* [ZADANIA DO WYKONANIA]
1. Kto jest autorem artykułu „Rozważania o miłosierdziu”, o którym mowa w listach czytelników?
2. Przepisz wiernie fragment listów czytelników: zacznij od słów „Z całego serca”, a zakończ po słowach „nad Wami czuwa!”.
3. Wymień wszystkie tytuły czasopism i artykułów przywołane w listach czytelników.

Niech będzie pochwalony Jezus Chrystus!

Piszę do Państwa pierwszy raz, choć znamy się poprzez listy i wszystkie przesyłki, które od Was otrzymałam i za które bardzo serdecznie dziękuję. Listy czytam zaraz po wyjęciu z koperty, a „Przymierze…” – od początku do końca. Szczególnie dziękuję za życzenie urodzinowe, byłam mile zaskoczona, że ktoś tak dalece pamięta o moich urodzinach. Tyle miłych słów napisanych odręcznie i tak pięknym pismem. Jeszcze raz dziękuję za wszystko, za piękne „Przymierze z Maryją”. Niech Pan Bóg błogosławi na kolejne dni i lata, pozdrawiam Was serdecznie, życzę sił i zdrowia. Szczęść Boże!

Stała czytelniczka Zofia

 

 

Szanowny Panie Prezesie!

Z całego serca dziękuję za wszystkie materiały, które od Was otrzymuję: za „Przymierze z Maryją”, „Apostoła Fatimy”, kalendarz, za magazyn „Polonia Christiana” oraz wszystkie inne materiały i upominki. Wszystkie czasopisma czytamy, wzbogacając swoją wiedzę katolicką. Dziękuję za wszystkie akcje, które prowadzicie, bo są bardzo potrzebne. Życzę dalszej wytrwałości w działalności Stowarzyszenia Ks. Piotra Skargi, a Boża Opatrzność niech nad Wami czuwa!

Tadeusz z Pomorskiego

 

 

Szczęść Boże!

Dziękuję bardzo za „Przymierze z Maryją” oraz 4. numer „Apostoła Fatimy”. Wszystkie artykuły zawarte w „Przymierzu…” są interesujące. Dużo nowego wnoszą do mojej dotychczasowej wiedzy. Artykuł „Istota postu” autorstwa ks. Bartłomieja Wajdy wskazuje nam drogi, jak rozróżnić istotę postu podjętego z motywu religijnego od „postu”, jako zwykłej czynności świeckiej. Szczególnie zainteresował mnie artykuł „Rozważania o miłosierdziu” autorstwa red. Bogusława Bajora. Moim zdaniem, jeżeli nie będziemy miłosierni wobec osób trzecich, nasze serca staną się zatwardziałe i niezdolne do przykładania miłosierdzia.

Panie Prezesie, w ostatnim liście wspomina Pan o spadku zainteresowania prenumeratą „Przymierza…”. Jestem zdziwiona tą sytuacją, gdyż każdy artykuł, zawarty w nim, czytałam z zaciekawieniem. Wielu rzeczy się uczę i umacniam moją wiarę i miłość do Pana Boga, Jezusa Chrystusa, a także do Matki Najświętszej. Serdecznie pozdrawiam i życzę Wam wszystkiego najlepszego, błogosławieństwa oraz opieki Matki Bożej Fatimskiej.

* [WYKAZ REKORDÓW]
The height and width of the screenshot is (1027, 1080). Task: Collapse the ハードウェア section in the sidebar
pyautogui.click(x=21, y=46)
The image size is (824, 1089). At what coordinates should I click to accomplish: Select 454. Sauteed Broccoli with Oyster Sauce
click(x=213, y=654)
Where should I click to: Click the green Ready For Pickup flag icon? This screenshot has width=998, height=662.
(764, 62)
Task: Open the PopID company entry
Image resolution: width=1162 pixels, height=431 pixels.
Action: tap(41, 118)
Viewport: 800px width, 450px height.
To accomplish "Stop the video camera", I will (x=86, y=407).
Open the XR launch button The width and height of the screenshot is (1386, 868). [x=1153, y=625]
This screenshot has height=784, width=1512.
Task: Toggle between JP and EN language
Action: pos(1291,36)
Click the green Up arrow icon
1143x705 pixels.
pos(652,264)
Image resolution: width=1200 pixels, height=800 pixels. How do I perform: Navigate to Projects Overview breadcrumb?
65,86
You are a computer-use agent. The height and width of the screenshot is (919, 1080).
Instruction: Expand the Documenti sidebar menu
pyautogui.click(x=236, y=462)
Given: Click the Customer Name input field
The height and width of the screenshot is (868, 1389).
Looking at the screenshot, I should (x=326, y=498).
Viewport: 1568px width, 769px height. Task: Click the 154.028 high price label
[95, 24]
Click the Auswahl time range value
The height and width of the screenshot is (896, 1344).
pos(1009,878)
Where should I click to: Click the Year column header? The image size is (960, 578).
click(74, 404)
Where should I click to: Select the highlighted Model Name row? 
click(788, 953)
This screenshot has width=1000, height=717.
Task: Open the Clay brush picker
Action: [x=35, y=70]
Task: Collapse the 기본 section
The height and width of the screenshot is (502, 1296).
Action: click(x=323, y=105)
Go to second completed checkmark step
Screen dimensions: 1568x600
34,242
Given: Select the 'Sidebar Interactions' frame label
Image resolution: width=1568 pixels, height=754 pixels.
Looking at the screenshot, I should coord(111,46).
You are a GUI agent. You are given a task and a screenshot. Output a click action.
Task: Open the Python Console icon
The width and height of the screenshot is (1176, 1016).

* [ODPOWIEDZI DO ZADAŃ]
1. Redaktor Bogusław Bajor.

2.
Z całego serca dziękuję za wszystkie materiały, które od Was otrzymuję: za „Przymierze z Maryją”, „Apostoła Fatimy”, kalendarz, za magazyn „Polonia Christiana” oraz wszystkie inne materiały i upominki. Wszystkie czasopisma czytamy, wzbogacając swoją wiedzę katolicką. Dziękuję za wszystkie akcje, które prowadzicie, bo są bardzo potrzebne. Życzę dalszej wytrwałości w działalności Stowarzyszenia Ks. Piotra Skargi, a Boża Opatrzność niech nad Wami czuwa!

3.
„Przymierze z Maryją”
„Apostoł Fatimy”
„Polonia Christiana”
„Istota postu”
„Rozważania o miłosierdziu”